*** PROVIDED DATA Section Begins ***

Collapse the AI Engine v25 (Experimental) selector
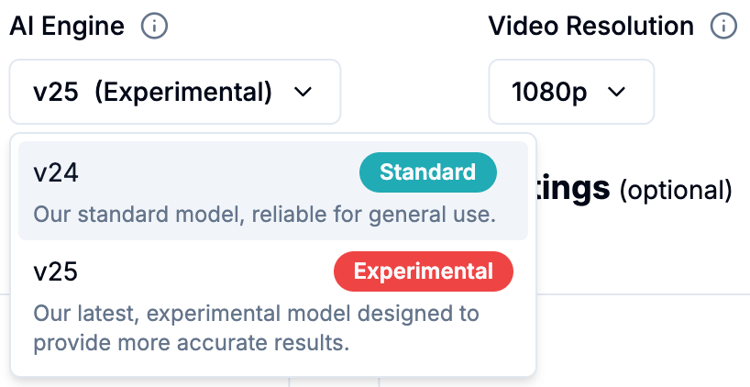Image resolution: width=750 pixels, height=387 pixels. (174, 92)
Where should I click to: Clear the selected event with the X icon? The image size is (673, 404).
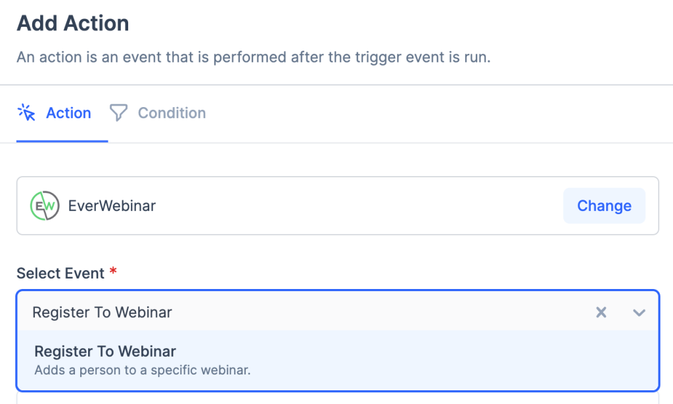click(x=601, y=312)
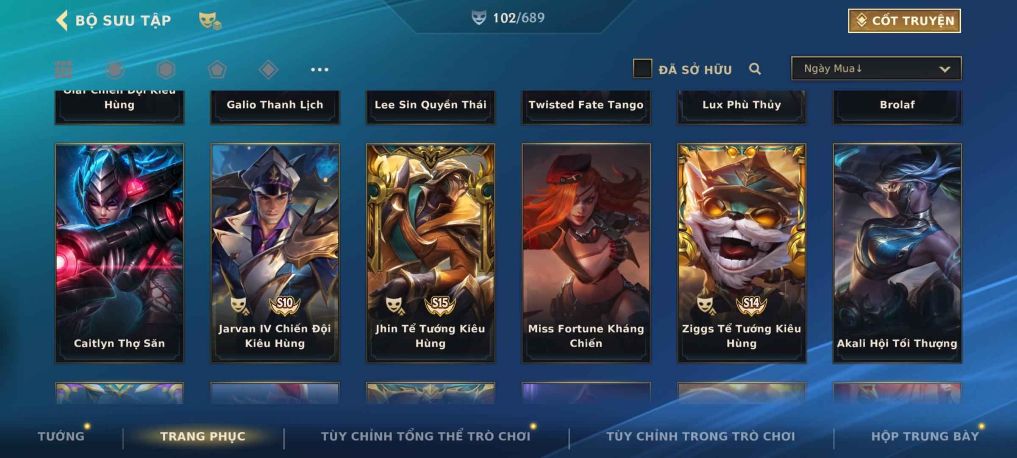
Task: Select the pentagon rarity filter icon
Action: point(217,70)
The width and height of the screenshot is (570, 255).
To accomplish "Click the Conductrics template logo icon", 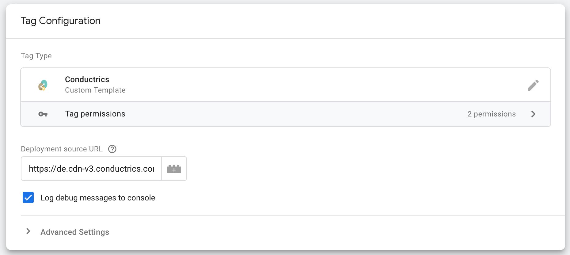I will tap(43, 85).
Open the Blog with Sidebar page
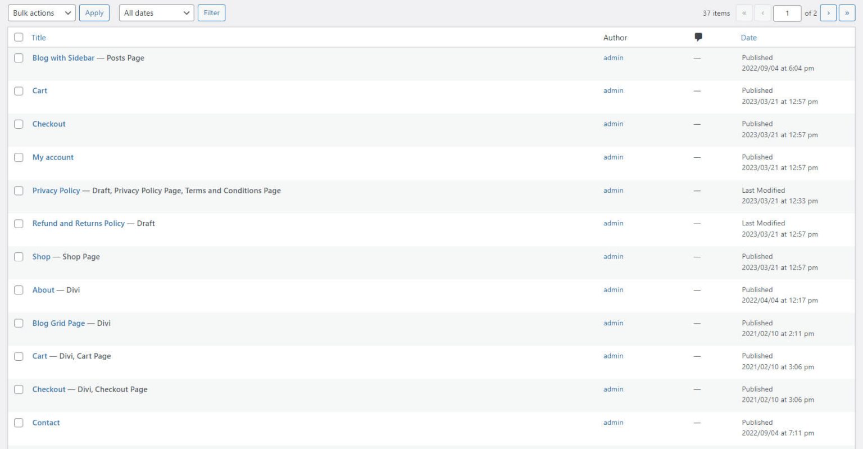Screen dimensions: 863x449 point(63,57)
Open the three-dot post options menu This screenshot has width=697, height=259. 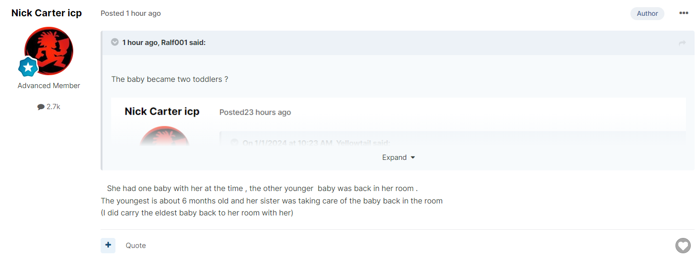pos(684,13)
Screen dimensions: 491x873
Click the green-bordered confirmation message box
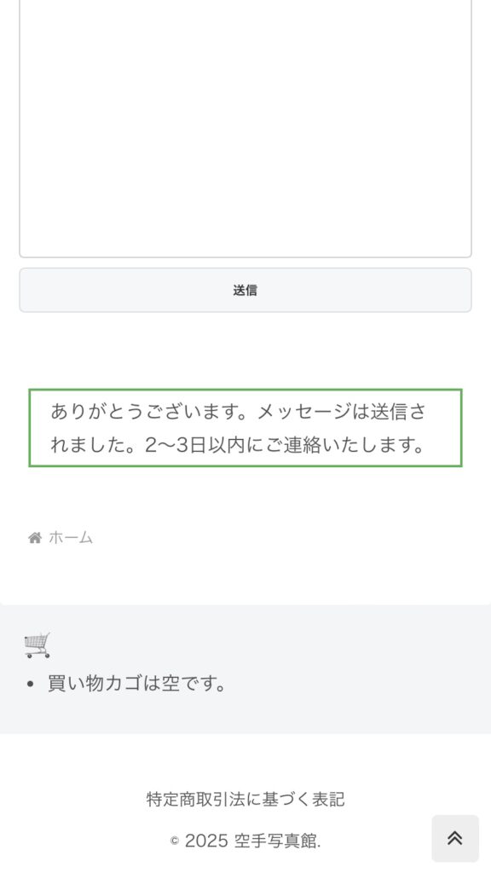(246, 428)
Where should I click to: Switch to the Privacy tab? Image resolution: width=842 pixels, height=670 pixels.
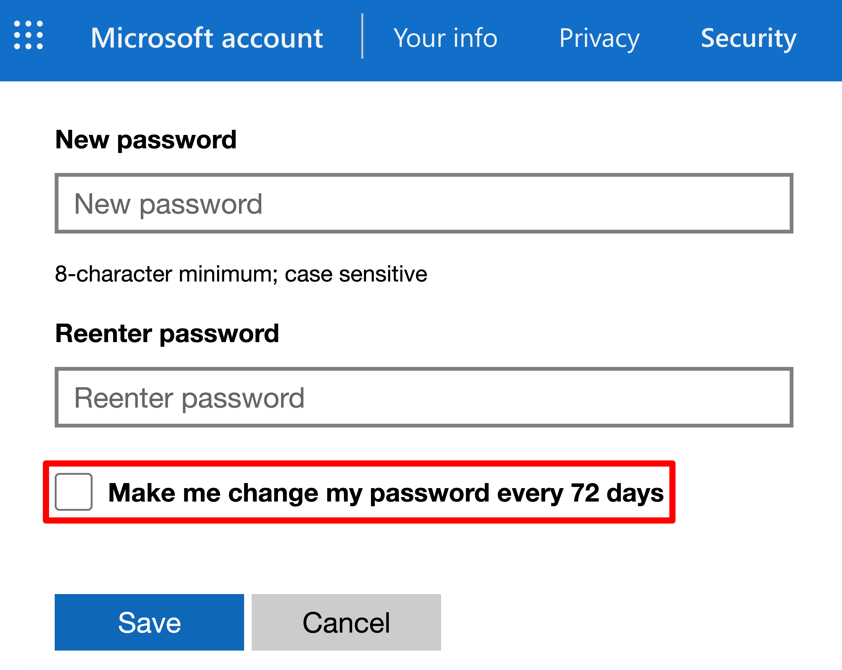599,38
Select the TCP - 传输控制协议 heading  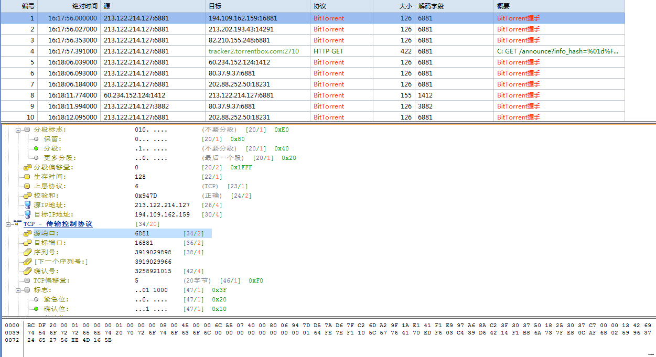58,224
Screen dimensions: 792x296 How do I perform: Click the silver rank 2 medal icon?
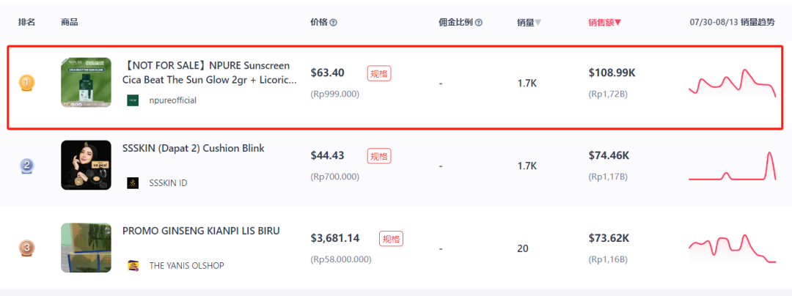[27, 166]
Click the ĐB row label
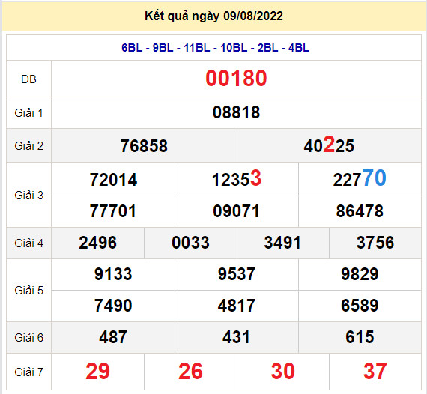The image size is (427, 394). [x=28, y=79]
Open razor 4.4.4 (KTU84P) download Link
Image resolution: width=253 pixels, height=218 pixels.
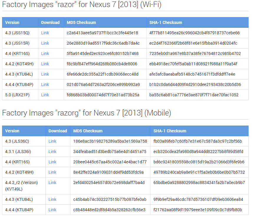tap(45, 84)
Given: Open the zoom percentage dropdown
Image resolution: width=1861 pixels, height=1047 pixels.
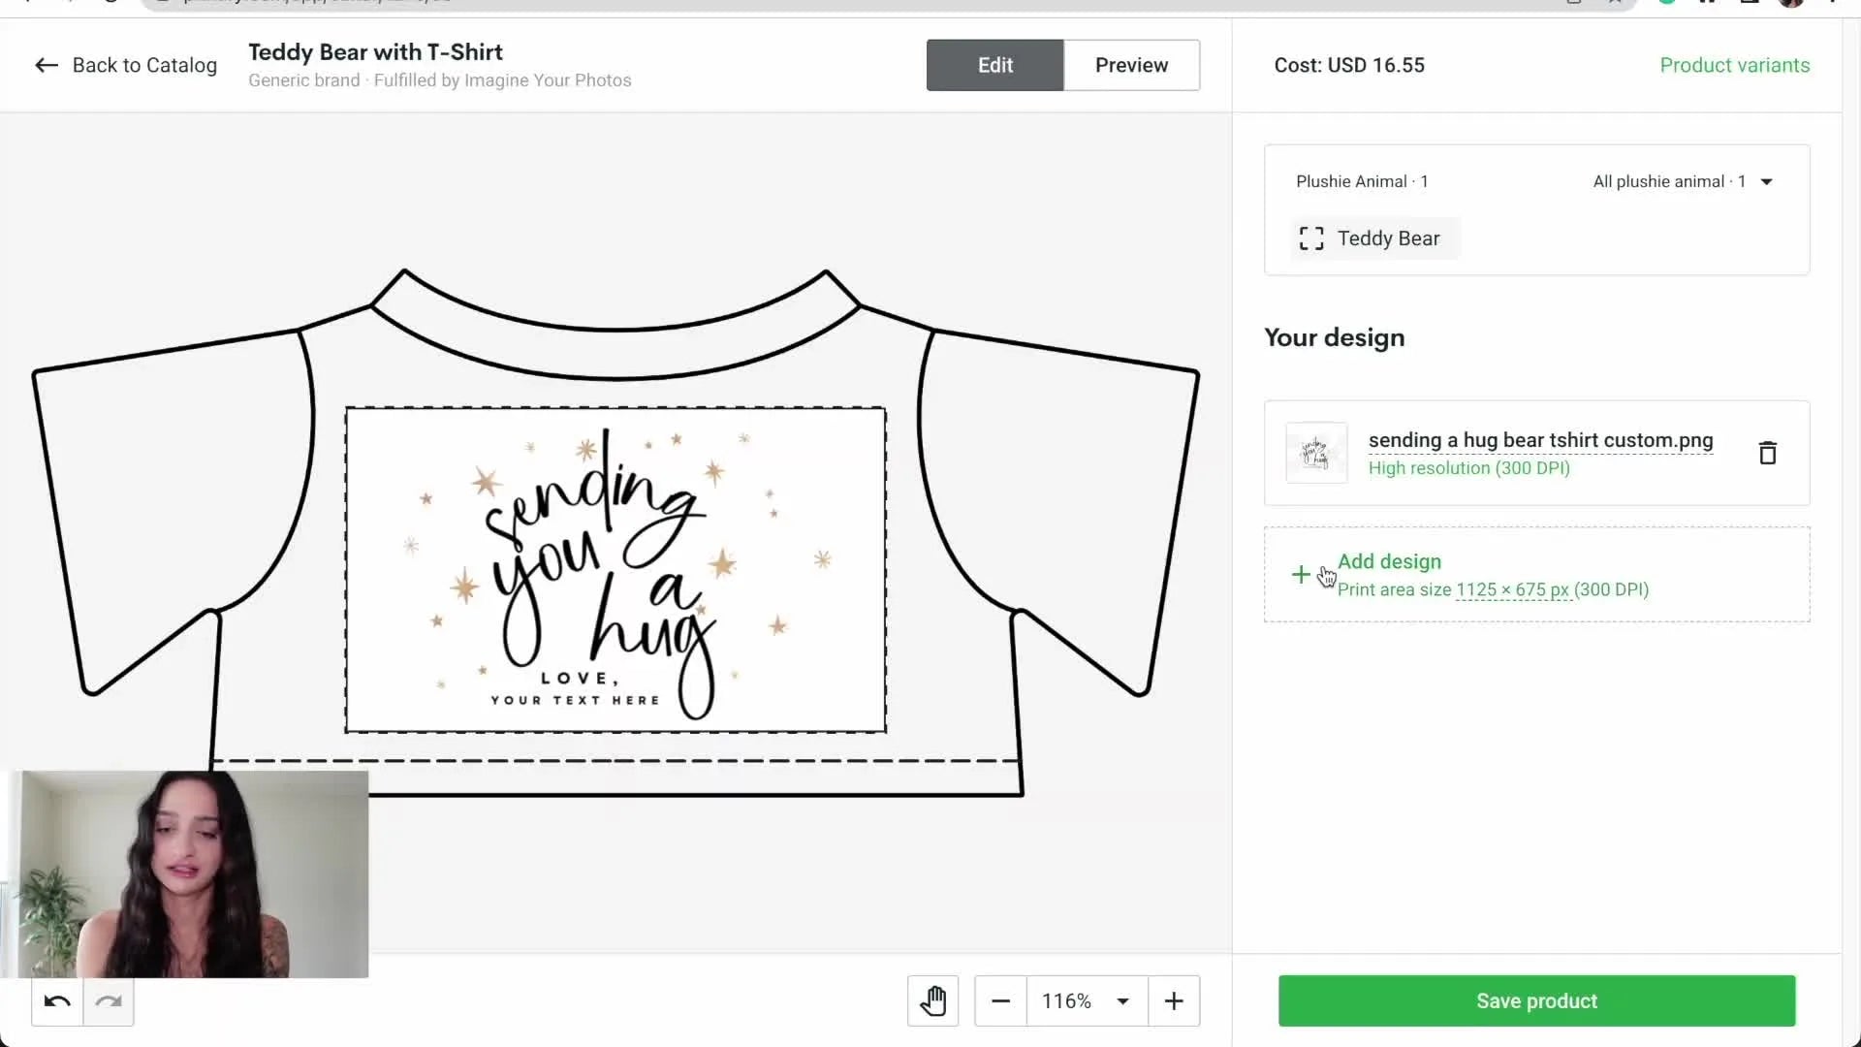Looking at the screenshot, I should (1122, 1000).
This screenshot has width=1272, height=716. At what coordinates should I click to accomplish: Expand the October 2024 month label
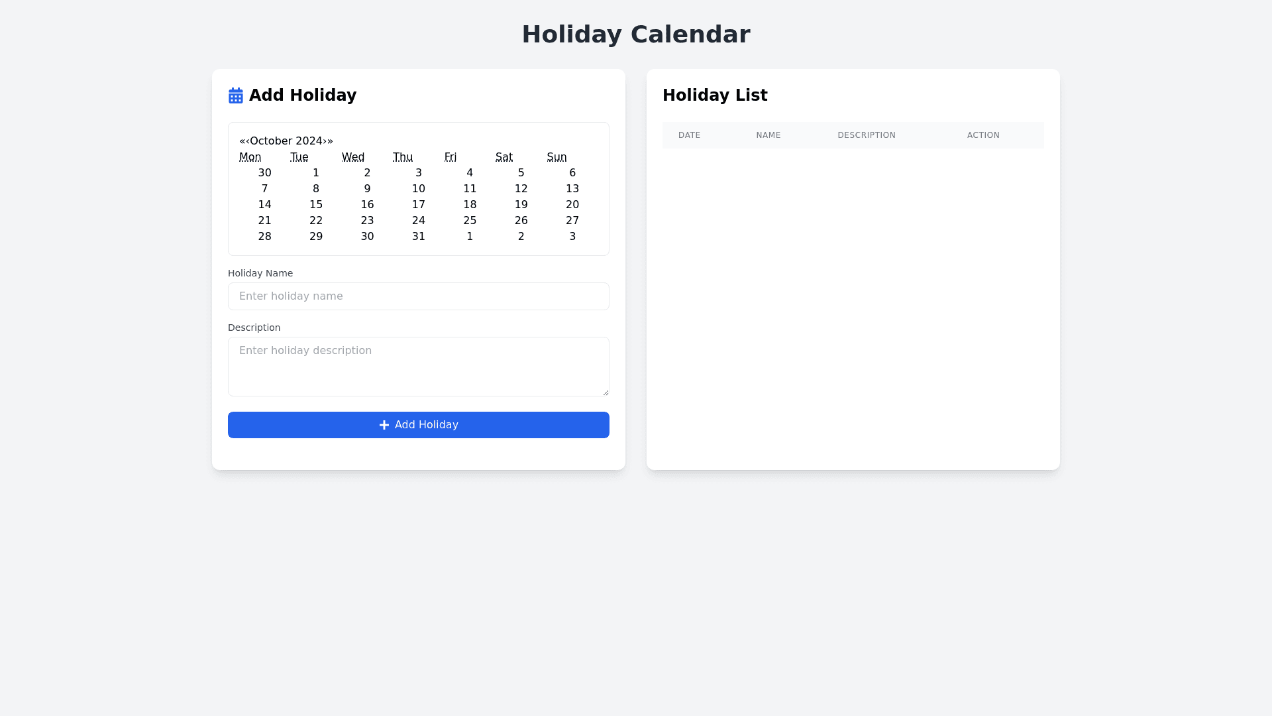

*** PROVIDED DATA Section Ends ***

*EXERCISE*.
Each line above starting at the one holding "Click the ĐB row label" and ending at the one holding "Given: Open the zoom percentage dropdown" should be set down exactly as it stands, both ends included, with no pictures.

*RESULT FOR THIS EXERCISE*.
Click the ĐB row label
The image size is (427, 394). [x=28, y=79]
Open razor 4.4.4 (KTU84P) download Link
Image resolution: width=253 pixels, height=218 pixels.
tap(45, 84)
Given: Open the zoom percentage dropdown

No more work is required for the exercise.